[Records drawn from a dataset]

[Start of section]

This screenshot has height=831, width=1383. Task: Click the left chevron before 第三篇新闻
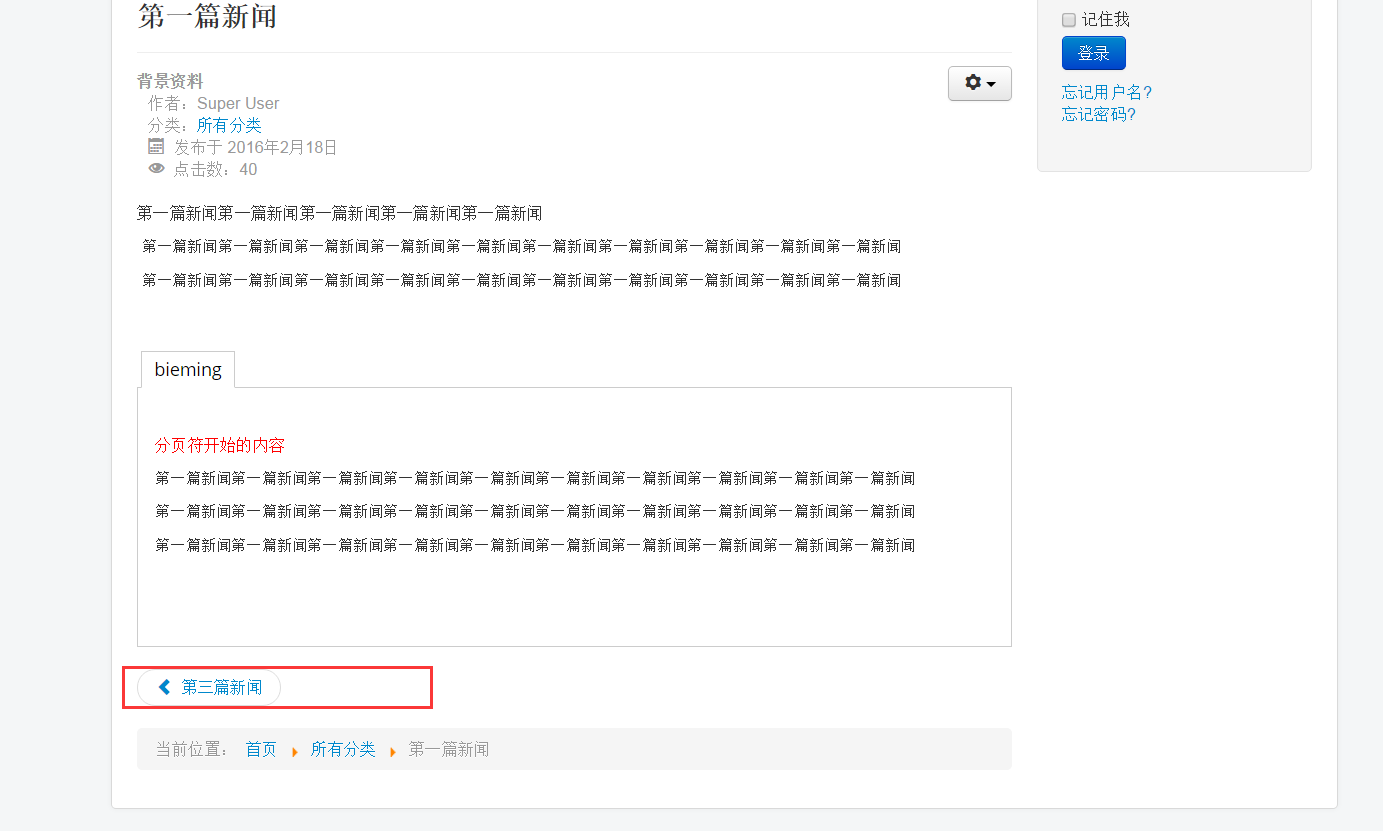click(165, 687)
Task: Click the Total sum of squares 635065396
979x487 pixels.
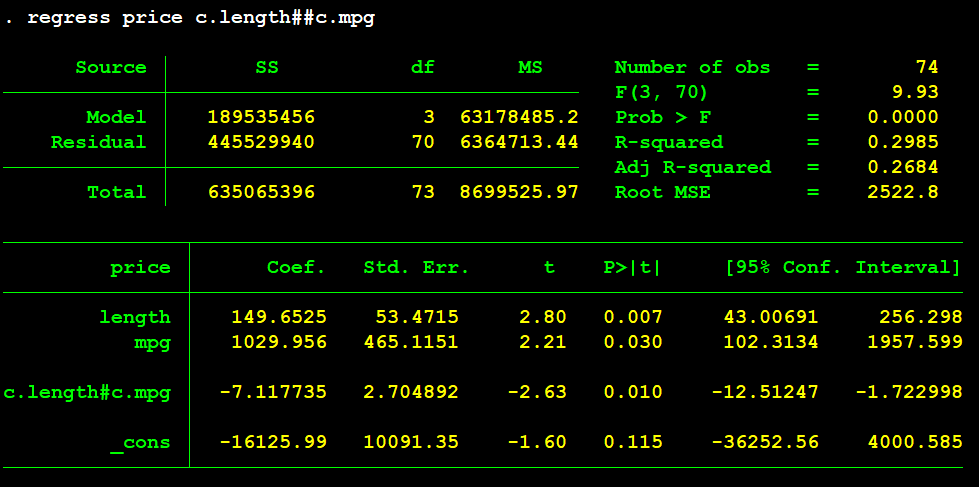Action: pyautogui.click(x=260, y=192)
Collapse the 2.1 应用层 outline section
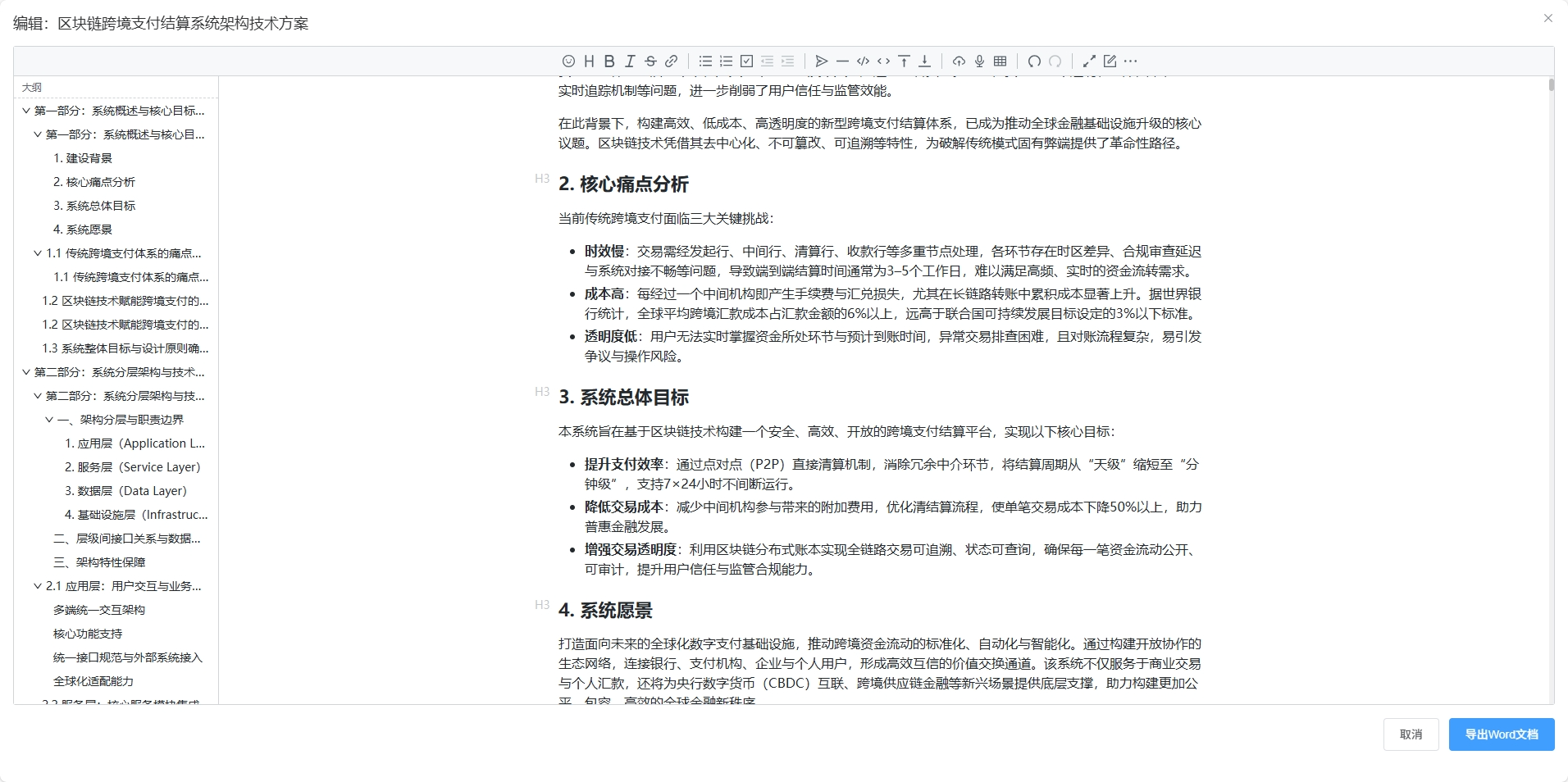The height and width of the screenshot is (782, 1568). point(38,586)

[End of section]

# WORK REQUEST
Output the entries above verbatim, with no picture included.

# ANSWER SECTION
This screenshot has height=831, width=1383. Task: Click the left chevron before 第三篇新闻
click(165, 687)
Task: Click the Total sum of squares 635065396
979x487 pixels.
Action: pyautogui.click(x=260, y=192)
Collapse the 2.1 应用层 outline section
The height and width of the screenshot is (782, 1568). point(38,586)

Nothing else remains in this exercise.